━━ Provided passage ━━

Jonathan Green shares his experience with an eating disorder as a high school and college runner. His story exemplifies how the stigma and lack of education and awareness made it difficult for him to receive professional help sooner. We are grateful that he agreed to share his story, knowing that other men who are struggling could likely relate, and that it might inspire others to see that their struggles are valid and worth getting professional help for. Note: Eating disorder behaviors mentioned.
I didn’t find running until I was a sophomore in high school. And as soon as I started, I loved it.
I grew up as the tall and skinny kid in class. But running made me look at my body differently than I ever have. I saw how fit, lean, muscular, and thin the professional runners appeared, and I thought I had to look exactly like them to be able to run as fast as they did. I figured that dieting would help me to get there.
Plagued By Injuries
Going into my junior year I made a weight goal that I thought would make my life complete. Unfortunately, the runner I wanted to be was quickly stopped by injuries. I had to get countless x-rays, doctor appointments, and took Advil like it was candy.
I was told to take six weeks off running. That’s when I really started struggling with food and my body. In my head, if I wasn’t running or training as much, so I believed I couldn’t eat as much. Even looking at food and thinking it looked appetizing made me feel guilty. I punished myself for looking at food but not even eating it…that’s crazy to think about now.
My body eventually healed and I was cleared to run again, but my mind was forever changed. I was still trying to restrict how much I was eating, convinced that this was making me better and this was how every runner felt. Growing up in Texas, we didn’t talk about mental health, body image, or anything like that so I had no idea who I could talk to about this. It was also drilled in my head that men are supposed to be rock solid and show no emotions. I didn’t even feel comfortable talking to my parents about this, let alone a school counselor or anyone like that. I was so scared and needed help but had no one to talk to.
Going into my senior year I had been dealing with anorexia and was also battling binge eating. This was the lowest I’ve ever felt and was trying to be as fast as I could so I could run in college.

━━━

What you will do:
• A. Summarize the account of Jonathan Green's eating disorder in two sentences.
• B. In the account of Jonathan Green's eating disorder, how long was he told to stop running because of his injuries?
• C. Carry on with the account of Jonathan Green's eating disorder, starting after its final sentence.
You won't need the items for anything here.

━━ Data to examine ━━

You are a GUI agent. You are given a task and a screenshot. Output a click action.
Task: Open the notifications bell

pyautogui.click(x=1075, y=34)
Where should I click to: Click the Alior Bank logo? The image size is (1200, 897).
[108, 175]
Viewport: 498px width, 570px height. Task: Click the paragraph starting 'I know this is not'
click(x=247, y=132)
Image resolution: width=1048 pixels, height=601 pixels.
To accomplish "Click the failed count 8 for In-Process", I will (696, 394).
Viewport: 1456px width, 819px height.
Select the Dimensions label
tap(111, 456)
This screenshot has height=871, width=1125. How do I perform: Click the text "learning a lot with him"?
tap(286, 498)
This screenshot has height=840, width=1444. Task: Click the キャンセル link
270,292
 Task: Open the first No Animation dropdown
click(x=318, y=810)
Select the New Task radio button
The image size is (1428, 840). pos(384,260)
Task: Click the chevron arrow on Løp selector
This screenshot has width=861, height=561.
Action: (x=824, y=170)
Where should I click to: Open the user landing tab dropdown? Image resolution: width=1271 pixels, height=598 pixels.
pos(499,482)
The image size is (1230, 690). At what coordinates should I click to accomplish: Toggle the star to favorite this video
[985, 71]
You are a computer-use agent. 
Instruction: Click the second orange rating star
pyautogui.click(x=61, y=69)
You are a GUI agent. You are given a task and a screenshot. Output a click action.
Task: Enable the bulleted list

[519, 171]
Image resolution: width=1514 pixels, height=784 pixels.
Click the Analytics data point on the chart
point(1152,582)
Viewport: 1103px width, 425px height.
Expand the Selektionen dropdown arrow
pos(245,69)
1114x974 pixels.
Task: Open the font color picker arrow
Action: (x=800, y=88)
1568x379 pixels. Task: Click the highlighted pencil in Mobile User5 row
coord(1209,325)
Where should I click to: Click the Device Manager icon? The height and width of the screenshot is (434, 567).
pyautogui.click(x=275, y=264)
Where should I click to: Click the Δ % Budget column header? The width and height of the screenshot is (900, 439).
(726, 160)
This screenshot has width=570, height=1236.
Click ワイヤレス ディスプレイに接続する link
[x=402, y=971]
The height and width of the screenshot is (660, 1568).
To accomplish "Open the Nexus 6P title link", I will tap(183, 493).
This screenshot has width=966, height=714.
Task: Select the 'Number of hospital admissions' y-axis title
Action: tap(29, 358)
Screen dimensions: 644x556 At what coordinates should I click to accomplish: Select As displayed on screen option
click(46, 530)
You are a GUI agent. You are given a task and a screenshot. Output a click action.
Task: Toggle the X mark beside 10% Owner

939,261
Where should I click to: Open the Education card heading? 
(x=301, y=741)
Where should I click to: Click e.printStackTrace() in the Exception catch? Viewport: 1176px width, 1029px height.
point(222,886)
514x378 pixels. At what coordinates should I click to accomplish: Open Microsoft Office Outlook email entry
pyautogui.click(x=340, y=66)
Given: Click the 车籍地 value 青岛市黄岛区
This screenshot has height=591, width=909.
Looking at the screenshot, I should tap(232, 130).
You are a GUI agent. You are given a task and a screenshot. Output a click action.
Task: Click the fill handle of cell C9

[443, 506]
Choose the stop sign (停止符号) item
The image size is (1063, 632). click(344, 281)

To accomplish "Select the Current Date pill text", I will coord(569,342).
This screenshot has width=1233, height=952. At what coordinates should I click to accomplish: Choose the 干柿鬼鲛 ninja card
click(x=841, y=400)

━━━

Answers for the tasks:
• A. Jonathan Green, who began running as a high school sophomore, started dieting because he believed he had to look as lean as professional runners to run as fast as they did. After injuries forced him to take six weeks off in his junior year, he began restricting food, and by his senior year he was dealing with anorexia and binge eating while feeling he had no one to talk to.

• B. Six weeks.

• C.
The Next Chapter
I finally graduated high school and was on my way to a new place, with new people and new adventures so I was hoping things would change. After a few months and trusting my new teammates, I told a few of them about what was going on with my mental health and food. They were instantly willing to help and find me the resources I needed. I started getting better but I was by no means recovered. My teammates listened to me on my bad days and celebrated my good days with me.
In college I had a scale in my bathroom that I obsessed over. That stupid little blinking red number was the thing that told me if I was good enough or not. I hated that scale but I couldn’t get rid of it.
My collegiate running years were plagued with sickness and injury. So after my sophomore year, I quit. I stayed on the team as an assistant coach and started drinking heavily because I was so upset that my running career hadn’t gone the way I planned. I “let myself go” and started gaining weight because I wasn’t running and didn’t care about anything. I was the heaviest I’d ever been. I still hated my body and still had a troubled relationship with food.
I had a therapist during my senior year of college due to depression, this eating disorder, and a recent breakup I’d been grieving over. The therapist helped me fall back in love with running and helped me feel better about myself. I never told her the full extent of my ED, but she helped me tremendously.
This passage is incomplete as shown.